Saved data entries

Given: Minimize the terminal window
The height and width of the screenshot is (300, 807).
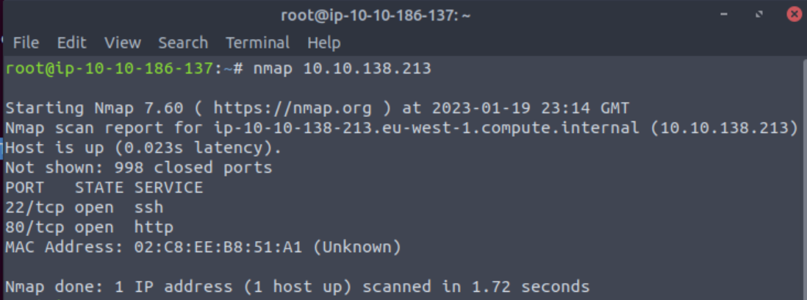Looking at the screenshot, I should point(726,15).
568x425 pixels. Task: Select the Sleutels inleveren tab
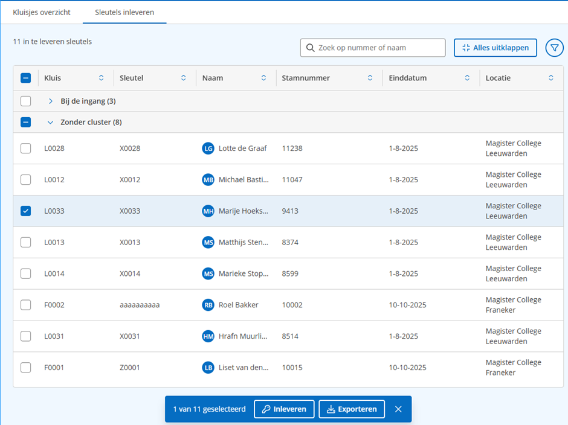(x=124, y=12)
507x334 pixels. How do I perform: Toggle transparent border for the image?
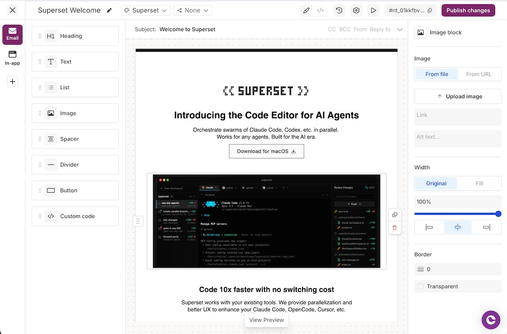click(x=420, y=286)
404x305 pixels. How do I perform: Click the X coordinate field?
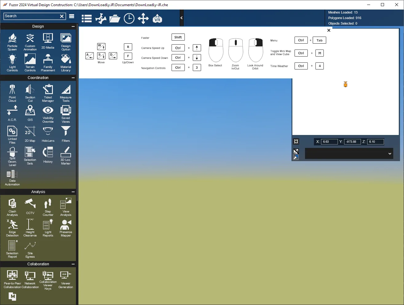coord(330,142)
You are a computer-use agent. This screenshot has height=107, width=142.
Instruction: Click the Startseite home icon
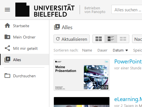[7, 25]
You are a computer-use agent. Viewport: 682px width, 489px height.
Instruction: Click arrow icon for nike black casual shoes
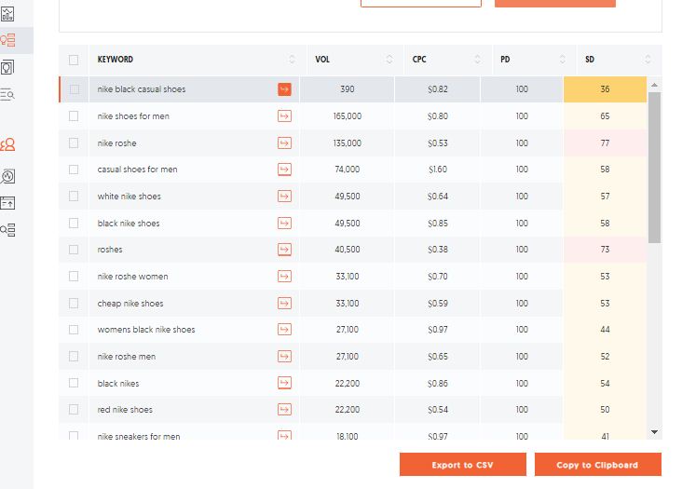coord(284,89)
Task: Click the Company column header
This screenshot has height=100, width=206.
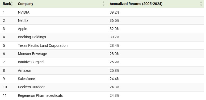Action: click(26, 4)
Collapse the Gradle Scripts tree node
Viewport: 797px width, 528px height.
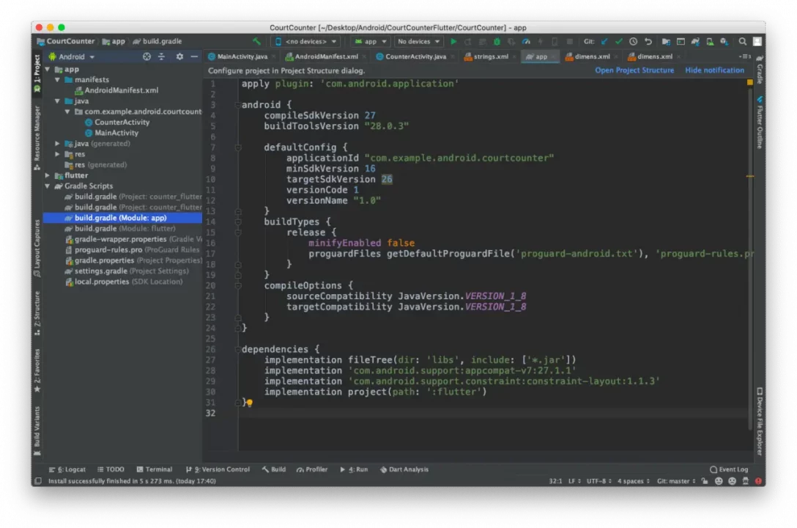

PROBLEM TO SOLVE — Excluding the pictures, output every entry above without alteration.

REPLY TO THE EXERCISE —
Given: Minimize the terminal window
The height and width of the screenshot is (300, 807).
Looking at the screenshot, I should point(726,15).
568x425 pixels. Task: Select the Sleutels inleveren tab
(x=124, y=12)
507x334 pixels. How do I perform: Toggle transparent border for the image?
click(x=420, y=286)
404x305 pixels. How do I perform: Click the X coordinate field?
coord(330,142)
You are a computer-use agent. This screenshot has height=107, width=142.
Instruction: Click the Startseite home icon
[7, 25]
You are a computer-use agent. Viewport: 682px width, 489px height.
Instruction: Click arrow icon for nike black casual shoes
coord(284,89)
Task: Click the Company column header
This screenshot has height=100, width=206.
Action: click(26, 4)
Collapse the Gradle Scripts tree node
Viewport: 797px width, 528px height.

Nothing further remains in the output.